──────── EXERCISE INPUTS ────────

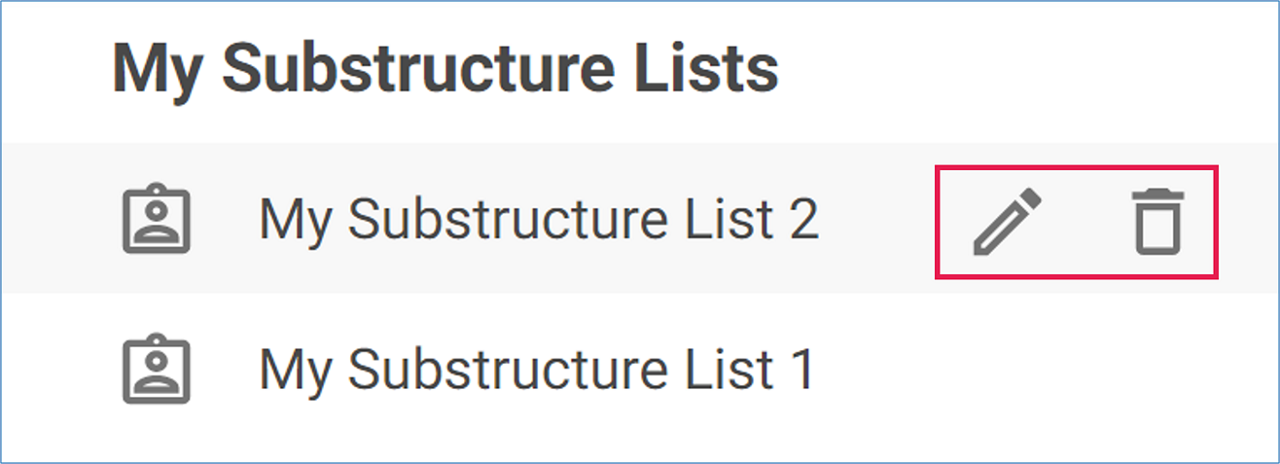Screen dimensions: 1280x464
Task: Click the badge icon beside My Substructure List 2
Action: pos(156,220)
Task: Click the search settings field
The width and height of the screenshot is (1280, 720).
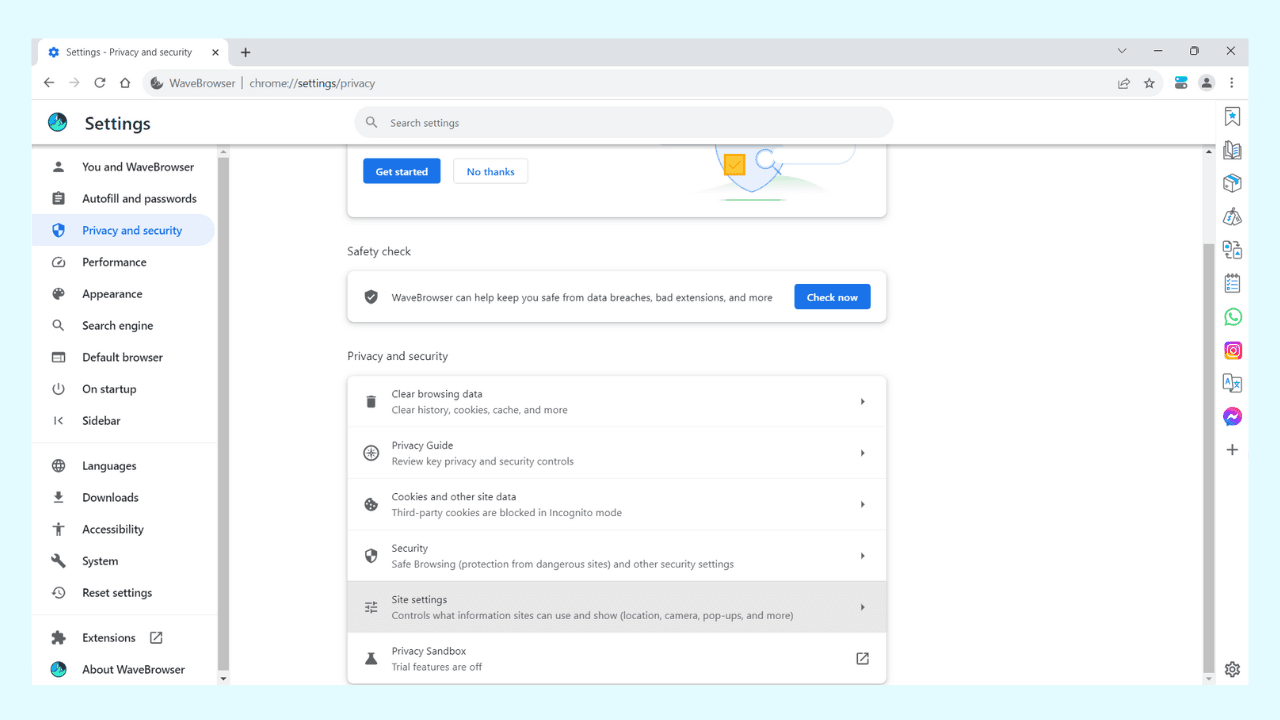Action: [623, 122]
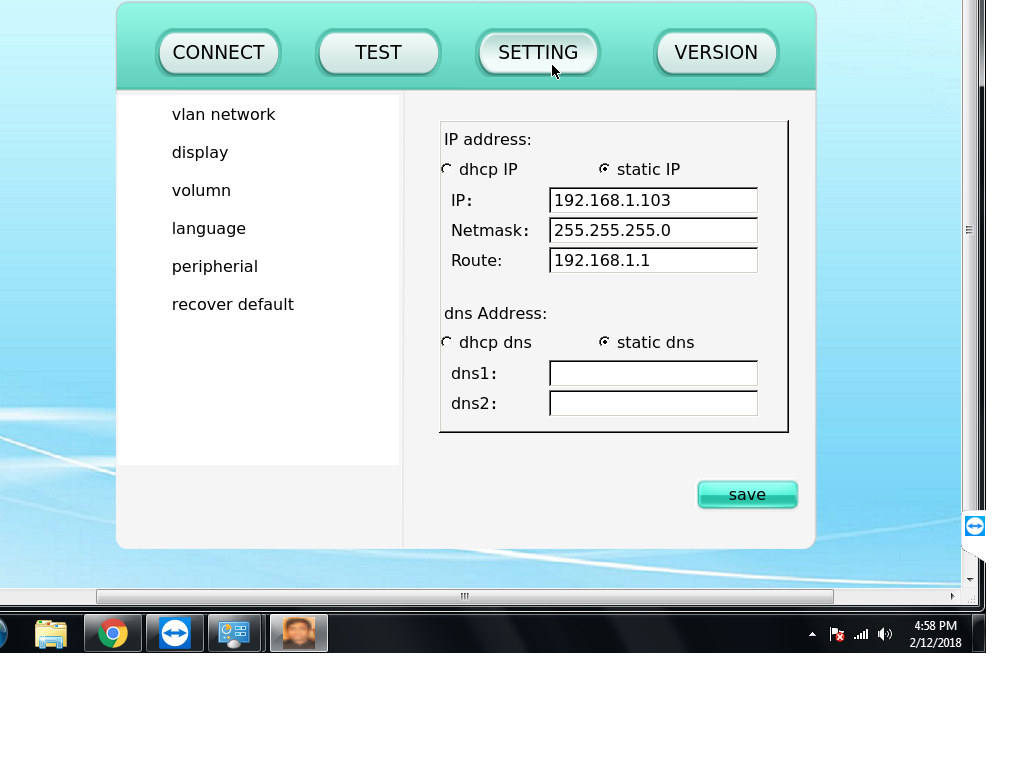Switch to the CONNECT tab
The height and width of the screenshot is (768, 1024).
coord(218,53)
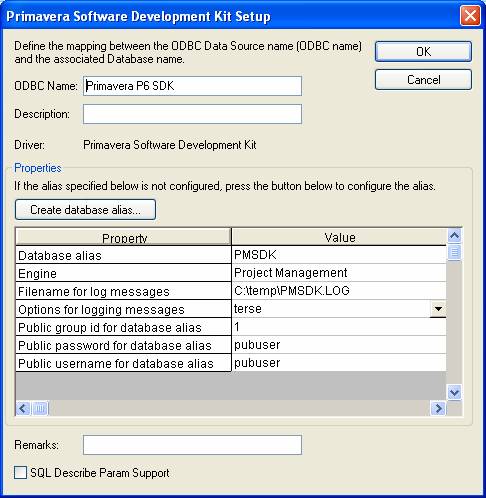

────────

### WHAT IS BEING ASKED
Would you reproduce the lines from the one with "Task: Click the search settings field" through the final line of the data above, exactly and only those, without any pictures?

### WRITTEN SOLUTION
Task: Click the search settings field
The width and height of the screenshot is (1280, 720).
Action: [623, 122]
Switch to the CONNECT tab
The height and width of the screenshot is (768, 1024).
coord(218,53)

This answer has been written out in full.